Hot Wheels Unleashed [Milestone S.r.l] - Having spent a fair portion of my childhood playing with the cars, tracks, and quite a few playsets there’s absolutely an element of nostalgia in Hot Wheels Unleashed that comes in waves and puts a smile on my face. I can only imagine what weight this collective love for the property, and the associated expectations it comes with, put on the shoulders of everyone working on this project. For the most part the great news is that the resulting game is quite a lot of fun even without leaning entirely on the many iconic cars and playsets the franchise brings to the table. Perhaps I’d prefer an element like combat to spice things up a bit more, but going the “toy-sized track within a full-sized environment” route does manage to help compensate to a degree for the missing ability to blow up your competitors. It doesn’t completely lack in technique either, as you’ll need to work on your drift turns (which also then fill your boost gauge) and carefully manage any situation where you may catch air or encounter transitions between a real-world surface and the track since those can quickly lead to disaster if you’re not careful. In terms of things that hold it back the almost mobile-esque unboxing system and the seemingly ever-present hard sell efforts for you to buy DLC for the game that just released can rub the wrong way. That said, the main “local play” mode that switches up scenarios for you to unlock gear, online multiplayer, and a track editor all help to compensate with plenty of opportunities to explore, expand your virtual car collection, and bask in the glory of this iconic franchise.

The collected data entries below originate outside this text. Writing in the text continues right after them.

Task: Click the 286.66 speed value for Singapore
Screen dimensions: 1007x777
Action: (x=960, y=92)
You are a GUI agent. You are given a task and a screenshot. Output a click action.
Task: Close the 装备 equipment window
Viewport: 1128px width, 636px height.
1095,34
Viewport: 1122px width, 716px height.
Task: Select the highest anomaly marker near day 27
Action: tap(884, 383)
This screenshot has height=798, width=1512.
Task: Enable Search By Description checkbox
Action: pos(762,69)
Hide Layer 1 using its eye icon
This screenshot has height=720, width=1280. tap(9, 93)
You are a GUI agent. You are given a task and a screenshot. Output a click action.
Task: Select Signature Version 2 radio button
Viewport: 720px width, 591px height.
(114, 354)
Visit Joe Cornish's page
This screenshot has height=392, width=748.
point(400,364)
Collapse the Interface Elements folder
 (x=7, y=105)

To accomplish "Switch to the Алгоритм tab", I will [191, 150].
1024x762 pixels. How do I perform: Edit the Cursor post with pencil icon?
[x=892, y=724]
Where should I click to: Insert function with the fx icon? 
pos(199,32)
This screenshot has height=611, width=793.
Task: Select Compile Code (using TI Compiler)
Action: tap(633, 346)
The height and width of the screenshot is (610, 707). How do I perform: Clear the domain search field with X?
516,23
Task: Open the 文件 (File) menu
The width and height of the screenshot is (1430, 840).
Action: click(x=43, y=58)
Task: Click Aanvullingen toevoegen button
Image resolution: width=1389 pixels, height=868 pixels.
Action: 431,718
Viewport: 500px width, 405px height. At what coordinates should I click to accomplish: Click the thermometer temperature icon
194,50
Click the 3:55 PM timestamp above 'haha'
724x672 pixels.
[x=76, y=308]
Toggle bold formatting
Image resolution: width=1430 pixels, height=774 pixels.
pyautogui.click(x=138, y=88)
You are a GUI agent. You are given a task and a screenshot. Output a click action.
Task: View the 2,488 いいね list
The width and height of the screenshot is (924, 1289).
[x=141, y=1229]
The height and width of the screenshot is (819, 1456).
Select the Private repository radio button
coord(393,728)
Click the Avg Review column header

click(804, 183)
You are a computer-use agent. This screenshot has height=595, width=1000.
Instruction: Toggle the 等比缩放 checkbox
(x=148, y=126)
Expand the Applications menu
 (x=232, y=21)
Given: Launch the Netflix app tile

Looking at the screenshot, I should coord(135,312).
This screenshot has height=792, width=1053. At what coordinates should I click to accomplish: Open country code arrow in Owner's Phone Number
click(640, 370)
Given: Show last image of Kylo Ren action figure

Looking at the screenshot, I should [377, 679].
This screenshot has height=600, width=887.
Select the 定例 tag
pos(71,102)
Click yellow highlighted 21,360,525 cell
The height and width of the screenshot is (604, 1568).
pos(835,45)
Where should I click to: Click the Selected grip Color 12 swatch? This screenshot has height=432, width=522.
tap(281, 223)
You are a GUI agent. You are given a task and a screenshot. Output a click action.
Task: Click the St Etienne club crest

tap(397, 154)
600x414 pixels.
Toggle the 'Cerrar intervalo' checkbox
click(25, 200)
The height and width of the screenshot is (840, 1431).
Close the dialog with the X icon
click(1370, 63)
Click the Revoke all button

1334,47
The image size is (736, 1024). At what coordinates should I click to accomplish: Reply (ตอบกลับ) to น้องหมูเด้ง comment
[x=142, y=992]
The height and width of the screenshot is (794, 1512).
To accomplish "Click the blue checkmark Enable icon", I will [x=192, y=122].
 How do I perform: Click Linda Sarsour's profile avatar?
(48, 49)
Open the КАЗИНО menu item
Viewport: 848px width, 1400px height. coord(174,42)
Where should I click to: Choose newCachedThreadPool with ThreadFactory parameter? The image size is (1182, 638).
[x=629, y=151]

KeyWe [Stonewheat & Sons] - Cooperative games that rely on a mix of careful communication and a fair degree of control dexterity have really come into fashion, when done well, on the Switch. KeyWe may be one of the most unusual ones to date, with you and a friend each taking control of one of these odd birds as they try to use their limited abilities to help keep a local post office up and running. With a handful of mailroom tasks that vary in their details, as well as a number of more offbeat and silly overtime activities to participate in there’s quite a bit more variety than you’d assume to the game since your little kiwi buddies are severely limited in their inherent capabilities. While the game can be played solo, to a degree, that really does rob the game of the majority of its charm, with the goal being to either bring friends together or rip them apart as they struggle to both plan and adapt on the fly in order to keep efficiency up and everything delivered on time. If various forms of food prep have become a bit stale and you and a buddy are looking for a new challenge this provides ample opportunity for some fun and frustration as well.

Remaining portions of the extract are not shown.